The treasurer shall have the custody of all funds of the Association and shall be responsible for all bookkeeping and accounting. The responsibility for seeing that funds of the Association are deposited to its credit in such banks as the Board of Directors may designate, shall rest upon the treasurer.  The treasurer shall see that only such bills as have been approved by the president or Board of Directors are paid.  The treasurer will be responsible for arranging an annual review of the Association's financial records to be completed by an external auditor.  Full and accurate accounts shall be kept by the treasurer and a financial report shall be made at Board of Director meetings and regular meetings of the membership. The treasurer shall prepare an annual budget and an annual financial report, published for the membership.

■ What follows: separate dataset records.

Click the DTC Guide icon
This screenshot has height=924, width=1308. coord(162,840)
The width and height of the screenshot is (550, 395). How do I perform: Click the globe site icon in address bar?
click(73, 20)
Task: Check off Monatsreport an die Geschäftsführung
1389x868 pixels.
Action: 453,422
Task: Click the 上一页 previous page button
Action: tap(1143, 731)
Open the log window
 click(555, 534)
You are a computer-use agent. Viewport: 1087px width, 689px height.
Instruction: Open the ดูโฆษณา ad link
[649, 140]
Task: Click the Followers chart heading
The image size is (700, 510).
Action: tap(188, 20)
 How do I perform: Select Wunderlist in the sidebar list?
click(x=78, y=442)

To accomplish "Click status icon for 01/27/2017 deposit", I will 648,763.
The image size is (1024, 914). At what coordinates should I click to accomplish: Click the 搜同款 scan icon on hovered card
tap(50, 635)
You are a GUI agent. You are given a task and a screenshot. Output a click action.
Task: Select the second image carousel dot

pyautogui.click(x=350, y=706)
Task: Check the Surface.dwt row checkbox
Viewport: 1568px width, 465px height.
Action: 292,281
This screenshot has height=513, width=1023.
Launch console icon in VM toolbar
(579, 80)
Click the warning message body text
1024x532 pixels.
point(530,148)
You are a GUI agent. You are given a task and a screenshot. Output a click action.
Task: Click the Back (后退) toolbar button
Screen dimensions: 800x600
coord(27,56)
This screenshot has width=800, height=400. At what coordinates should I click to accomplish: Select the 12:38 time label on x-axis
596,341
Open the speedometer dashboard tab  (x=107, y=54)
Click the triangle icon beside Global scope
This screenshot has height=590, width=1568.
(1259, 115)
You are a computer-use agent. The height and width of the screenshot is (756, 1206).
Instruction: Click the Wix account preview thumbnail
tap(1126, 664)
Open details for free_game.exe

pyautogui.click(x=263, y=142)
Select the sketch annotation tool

Upon completing term of office, the treasurer shall deliver to the treasurer-elect all papers, books, records, and money of the Association.

 

Section 11.      Duties of the Board of Directors

 

The Board of Directors shall transact the business of the Association in the period between meetings of the membership.  They shall supervise the affairs of the Association and originate and implement measures for its growth and prosperity.  The Board of Directors shall report to the members at each meeting the business that was transacted by the Board since the last meeting.  In addition, the Board of Directors shall select a place of deposit of funds and provide for and authorize their investments.

 

ACTICLE VIII – COMMITTEES

 

Section 1.        Program and Arrangements

 

This committee shall consist of the president-elect as chairperson and two members selected by the chairperson.  The Committee shall receive suggestions for programs from members, plan programs of all meetings of the Association, and shall make arrangements for the meetings, subject to the approval of the Board of Directors.

 

Section 2.        Membership

 

This committee shall consist of an officer or director as chairperson and two members selected by the Board of Directors.  The committee will recruit members in all membership categories, and encourage membership in ASHHRA.  The committee will also conduct new member orientations at regular meetings of the Association.

 

Section 3.        Nominating

 

This committee shall consist of the immediate past president as chairperson and two members selected by the chairperson.  The committee will obtain nominations of eligible candidates from the membership and conduct the annual election prior to the Annual Meeting.  When required, the committee will conduct special elections in a like manner.

 

 

 

 

 

Section 4.        Other

 

The Board of Directors shall appoint other committees, such as bylaws or legislative, as the need for them arises.  These other committees shall perform the functions assigned them by the Board of Directors and shall submit recommendations to the Board of Directors for approval before the recommendations are presented to the membership.

 

Section 5.        Committee Reporting

 

Each committee shall prepare written objectives and an annual evaluation of said

objectives for communication to the membership.

 

ARTICLE IX – PARLIAMENTARY AUTHORITY

 

The rules contained in Roberts’ Rules of Order as revised shall govern the meetings of the Association in all cases to which they are applicable, and in which they are not inconsistent with these Bylaws, Rules, and Regulations.

 

ARTICLE X – AMENDMENTS

 

The Bylaws, Rules, and Regulations may be altered or amended in the following manner:

 

Section 1.        Proposed amendments by any member shall be submitted to the Board of Directors of the Association in writing.

 

Section 2.        Proposed amendments shall be circulated to the membership at least two weeks prior to voting.

 

Section 3.        Amendments shall be adopted by a majority vote, which shall consist of more than 50% of votes received.  Voting will be conducted by mail.  Closing date for voting shall be not less than two weeks from the date of the mailing.